Request 1
Reproduce the rows verbatim, starting with the line that contains "1228x691 pixels." and continuing through the line that contains "(x=12, y=362)".

That approach was considered by Ouseley J in Renaissance Habitat Ltd. He said at paragraphs 10-11:

“10. It was not disputed, at least for these purposes, that s106A(6)(b) and (c) meant that the authority could discharge or vary the agreement if it no longer served a useful “planning” purpose, or could serve it equally well in a different form. That word, submitted Mr Harwood, was necessarily implied since the agreement could only be made in the first place for a planning purpose, which is correct, and could only be enforced by a public body acting for a public purpose under the Planning Acts. It was not exercising some private power or purely contractual power. Sullivan J had so held in R (Batchelor Enterprises Ltd) v North Dorset District Council [2003] EWHC Admin 3006 .

11. I am prepared for present purposes to accept that point, but I note that “planning”, the word implied, very broad though it is, may lead to a debate about what constitutes a planning consideration for these purposes as opposed to some other useful public purpose which could be pigeonholed under some other head, or even a private purpose such as the protection of private views, which may show the implied restriction to be unjustified. Sullivan J also relied on Ministerial guidance which in fact contradicts this interpolation since it said that an agreement should “normally”, rather than “always”, be discharged when there is no planning purpose to be served by its continuance.

35.

Ouseley J went on to observe that, both before and immediately after Batchelor, the learned editors of the Planning Encyclopedia said that no planning purpose was necessary to make good a claim of useful purpose. The authors of the Encyclopaedia now, simply note the difference of opinions on the issue suggested in these two cases.

36.

I am not, strictly speaking, bound by either of these decisions; they are decisions of judges of equivalent jurisdiction. But given, in particular, the enormous experience in planning law of both judges, I give particular weight to their opinions. I note, however, that Sullivan J was proceeding on the basis of agreement between the parties before him on this question, rather than having heard argument on the point. I note also that Ouseley J’s views were obiter and that on the facts of the case before him he adopted the approach favoured by Sullivan J. In the end, however, I must form my own conclusions. In my view, the approach of Ouseley J in paragraph 11 of his judgment is to be preferred.

Extracted data
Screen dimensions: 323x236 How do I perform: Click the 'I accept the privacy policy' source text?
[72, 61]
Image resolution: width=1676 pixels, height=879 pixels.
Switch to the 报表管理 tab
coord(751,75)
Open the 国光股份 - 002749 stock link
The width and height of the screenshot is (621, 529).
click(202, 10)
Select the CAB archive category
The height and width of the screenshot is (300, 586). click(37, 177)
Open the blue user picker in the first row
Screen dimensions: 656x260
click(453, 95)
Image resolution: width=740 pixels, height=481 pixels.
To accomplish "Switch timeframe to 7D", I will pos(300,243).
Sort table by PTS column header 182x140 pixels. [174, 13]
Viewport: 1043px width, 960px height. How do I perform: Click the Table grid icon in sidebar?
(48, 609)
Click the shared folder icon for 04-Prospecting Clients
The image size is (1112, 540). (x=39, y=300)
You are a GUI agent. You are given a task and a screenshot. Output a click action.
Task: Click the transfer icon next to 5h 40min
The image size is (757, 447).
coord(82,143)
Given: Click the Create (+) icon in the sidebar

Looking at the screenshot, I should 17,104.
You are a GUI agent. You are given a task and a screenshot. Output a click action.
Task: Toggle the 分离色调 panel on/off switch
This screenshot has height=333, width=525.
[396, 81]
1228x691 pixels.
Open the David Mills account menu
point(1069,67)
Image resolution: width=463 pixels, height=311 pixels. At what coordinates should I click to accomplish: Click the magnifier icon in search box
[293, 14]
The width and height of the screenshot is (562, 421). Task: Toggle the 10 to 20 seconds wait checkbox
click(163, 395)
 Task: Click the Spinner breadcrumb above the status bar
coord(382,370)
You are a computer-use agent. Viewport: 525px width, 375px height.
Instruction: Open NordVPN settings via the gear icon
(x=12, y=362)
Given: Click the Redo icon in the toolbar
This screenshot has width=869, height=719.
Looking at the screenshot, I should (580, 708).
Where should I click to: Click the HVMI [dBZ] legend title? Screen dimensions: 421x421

Request 2
Answer these questions from the passage on discharging planning agreements:
(a) In which case did Sullivan J give the holding that Mr Harwood cites?
(b) According to the Ministerial guidance, should an agreement "normally" or "always" be discharged when no planning purpose is served by its continuance?
(c) Whose approach, and in which paragraph of his judgment, does the writer prefer in the end?

Complete output 1
1228x691 pixels.
Open the David Mills account menu
point(1069,67)
Image resolution: width=463 pixels, height=311 pixels. At what coordinates should I click to accomplish: Click the magnifier icon in search box
[293, 14]
The width and height of the screenshot is (562, 421). Task: Toggle the 10 to 20 seconds wait checkbox
click(163, 395)
 Task: Click the Spinner breadcrumb above the status bar
coord(382,370)
You are a computer-use agent. Viewport: 525px width, 375px height.
Instruction: Open NordVPN settings via the gear icon
(x=12, y=362)

Complete output 2
(a) R (Batchelor Enterprises Ltd) v North Dorset District Council [2003] EWHC Admin 3006
(b) "Normally"
(c) Ouseley J's approach in paragraph 11 of his judgment